What you need to do: Format the data below as a numbered list with one entry per line, and leave out any blank lines.

Records for this task:
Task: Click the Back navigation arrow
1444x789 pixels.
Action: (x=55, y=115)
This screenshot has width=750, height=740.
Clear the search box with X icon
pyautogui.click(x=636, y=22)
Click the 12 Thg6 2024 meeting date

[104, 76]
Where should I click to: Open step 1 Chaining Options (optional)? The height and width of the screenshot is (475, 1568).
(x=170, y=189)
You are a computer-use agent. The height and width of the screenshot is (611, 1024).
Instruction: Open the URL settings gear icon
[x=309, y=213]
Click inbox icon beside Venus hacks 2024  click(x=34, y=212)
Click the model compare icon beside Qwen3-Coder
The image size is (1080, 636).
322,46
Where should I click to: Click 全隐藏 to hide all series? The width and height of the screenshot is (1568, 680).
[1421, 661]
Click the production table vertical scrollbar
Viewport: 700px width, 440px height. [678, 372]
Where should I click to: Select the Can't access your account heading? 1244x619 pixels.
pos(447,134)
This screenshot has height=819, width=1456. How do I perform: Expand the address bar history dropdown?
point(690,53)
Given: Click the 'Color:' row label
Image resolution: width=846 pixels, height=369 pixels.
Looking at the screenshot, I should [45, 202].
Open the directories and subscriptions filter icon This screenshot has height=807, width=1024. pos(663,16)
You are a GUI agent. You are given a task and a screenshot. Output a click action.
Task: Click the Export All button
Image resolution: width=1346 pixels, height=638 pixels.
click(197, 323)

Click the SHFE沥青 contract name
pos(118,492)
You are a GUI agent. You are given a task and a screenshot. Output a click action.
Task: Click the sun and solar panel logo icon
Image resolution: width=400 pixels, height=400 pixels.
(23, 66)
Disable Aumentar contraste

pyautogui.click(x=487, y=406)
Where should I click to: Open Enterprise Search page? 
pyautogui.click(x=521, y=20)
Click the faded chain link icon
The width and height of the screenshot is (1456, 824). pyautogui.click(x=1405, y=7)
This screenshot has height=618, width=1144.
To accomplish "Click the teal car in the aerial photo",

Correct response:
1. Task: Click the Back navigation arrow
2. 1444x789 pixels.
3. Action: (x=55, y=115)
4. This screenshot has width=750, height=740.
5. Clear the search box with X icon
6. pyautogui.click(x=636, y=22)
7. Click the 12 Thg6 2024 meeting date
8. [104, 76]
9. Where should I click to: Open step 1 Chaining Options (optional)? The height and width of the screenshot is (475, 1568).
10. (x=170, y=189)
11. You are a computer-use agent. The height and width of the screenshot is (611, 1024).
12. Instruction: Open the URL settings gear icon
13. [x=309, y=213]
14. Click inbox icon beside Venus hacks 2024  click(x=34, y=212)
15. Click the model compare icon beside Qwen3-Coder
16. The image size is (1080, 636).
17. 322,46
18. Where should I click to: Click 全隐藏 to hide all series? The width and height of the screenshot is (1568, 680).
19. [1421, 661]
20. Click the production table vertical scrollbar
21. Viewport: 700px width, 440px height. [678, 372]
22. Where should I click to: Select the Can't access your account heading? 1244x619 pixels.
23. pos(447,134)
24. This screenshot has height=819, width=1456. How do I perform: Expand the address bar history dropdown?
25. point(690,53)
26. Given: Click the 'Color:' row label
27. Image resolution: width=846 pixels, height=369 pixels.
28. Looking at the screenshot, I should [45, 202].
29. Open the directories and subscriptions filter icon This screenshot has height=807, width=1024. pos(663,16)
30. You are a GUI agent. You are given a task and a screenshot. Output a click action.
31. Task: Click the Export All button
32. Image resolution: width=1346 pixels, height=638 pixels.
33. click(197, 323)
34. Click the SHFE沥青 contract name
35. pos(118,492)
36. You are a GUI agent. You are given a task and a screenshot. Output a click action.
37. Task: Click the sun and solar panel logo icon
38. Image resolution: width=400 pixels, height=400 pixels.
39. (23, 66)
40. Disable Aumentar contraste
41. pyautogui.click(x=487, y=406)
42. Where should I click to: Open Enterprise Search page? 
43. pyautogui.click(x=521, y=20)
44. Click the faded chain link icon
45. The width and height of the screenshot is (1456, 824). pyautogui.click(x=1405, y=7)
46. This screenshot has height=618, width=1144.
47. To accomplish "Click the teal car in the aerial photo",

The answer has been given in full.